Aslında Yemliha, Dekyanus'un huzuruna çıkmaktan korkuyordu. Halbuki o çoktan ölmüş, daha sonra birçok kral gelip geçmiştir. Uyandıkları zaman ise iş başında imanlı bir kral bulunmaktaydı. Fakat Yemliha ve arkadaşları bundan habersizdi. O zat halkın sapıttığım ve putlara taptığım, gün geçtikçe müslümanların sayısının azaldığını görünce «Ey Rabbim, bu kavme öldükten sonra tekrar dirilmenin hak olduğunu isbat edecek bir alâmet göster» diye dua eder ve evine kapanarak halkla irtibatını keser. Bu durum ortaya çıkıp halk iman edince, kral sevinir, onlara izzet ve ikramda bulunur ve mağaradan çıkmalarını ister. Onlar bunu kabul etmezler, yine uykuya dalarlar. Kral üzerlerini örter, altından birer tabut yapıp onları içlerine koymayı tasarlar. Rüyasında kendisine 'biz altın tabuta konmak için yaratılmadık, toprak olmak için yaratıldık, bizi kendi halimize bırak» derler. Kral da altın tabut yaptırmaktan vazgeçer, abanoz ağacından onlara birer tabut yaptırır. Fakat bir türlü mağaraya girip onları tabuta koyamaz, Allah tarafından onlarla insanlar arasına bir perde çekilir, bir daha onları göremezler. Sonra kral mağaranın kapısına bir mescid inşa ettirir. Bütün bunlar Allahü teâlâ'nın kudretinin tezahürleridir.
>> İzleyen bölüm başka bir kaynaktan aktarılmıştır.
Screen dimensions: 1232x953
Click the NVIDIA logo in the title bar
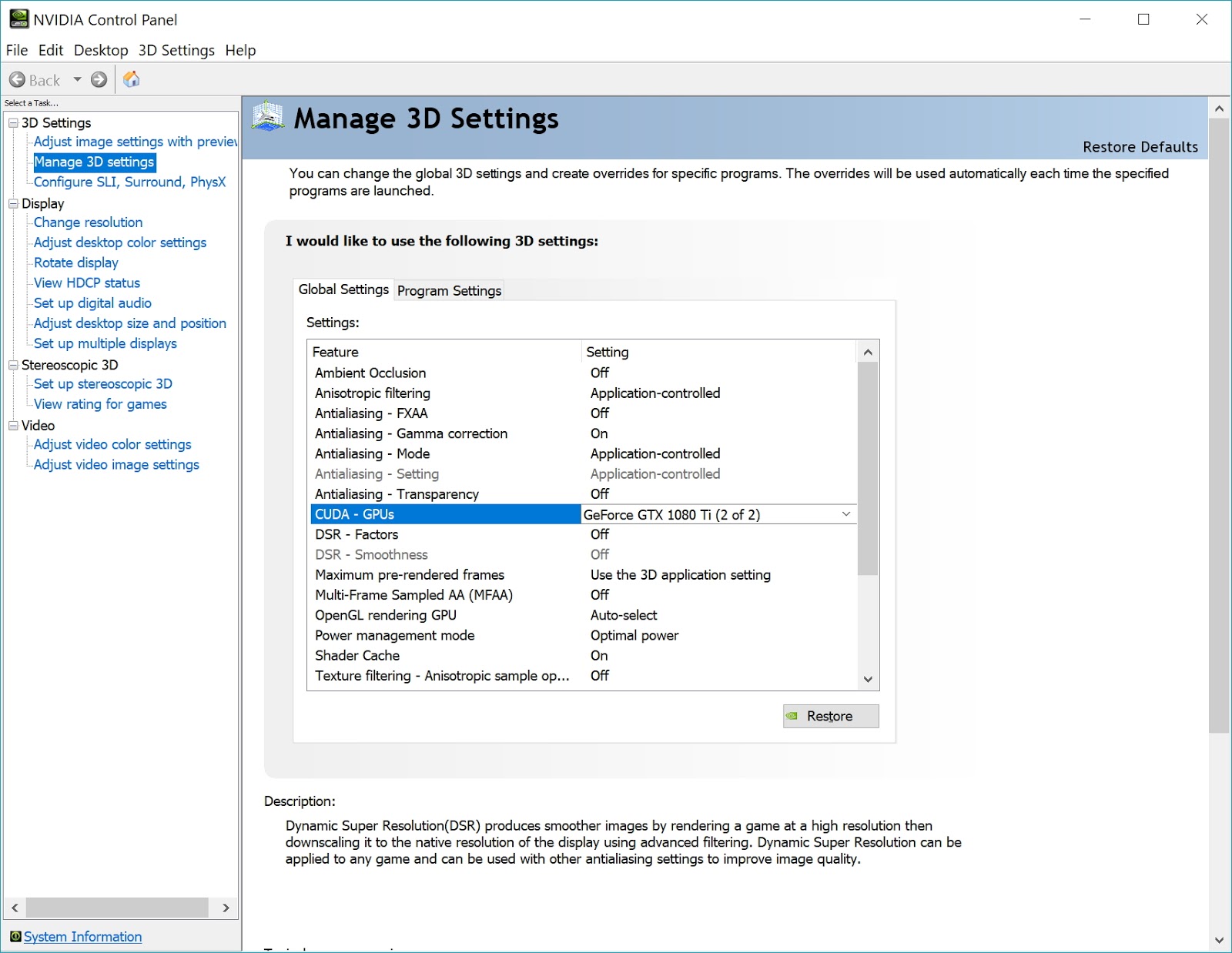tap(18, 18)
Rivayete göre bu yiğitlerin isimleri şöyledir: Mekselminâ, Telmihâ (Yemliha), Meslinâ, Mernûs, Dedernus, Şazenuş, Keşeftetayyuş idi. O gençlerin üçyüz dokuz yıl sonra tekrar hayat bulması» öldükten sonra tekrar dirilmenin delilidir. İbret almak isteyenlere bu hâdise yeter.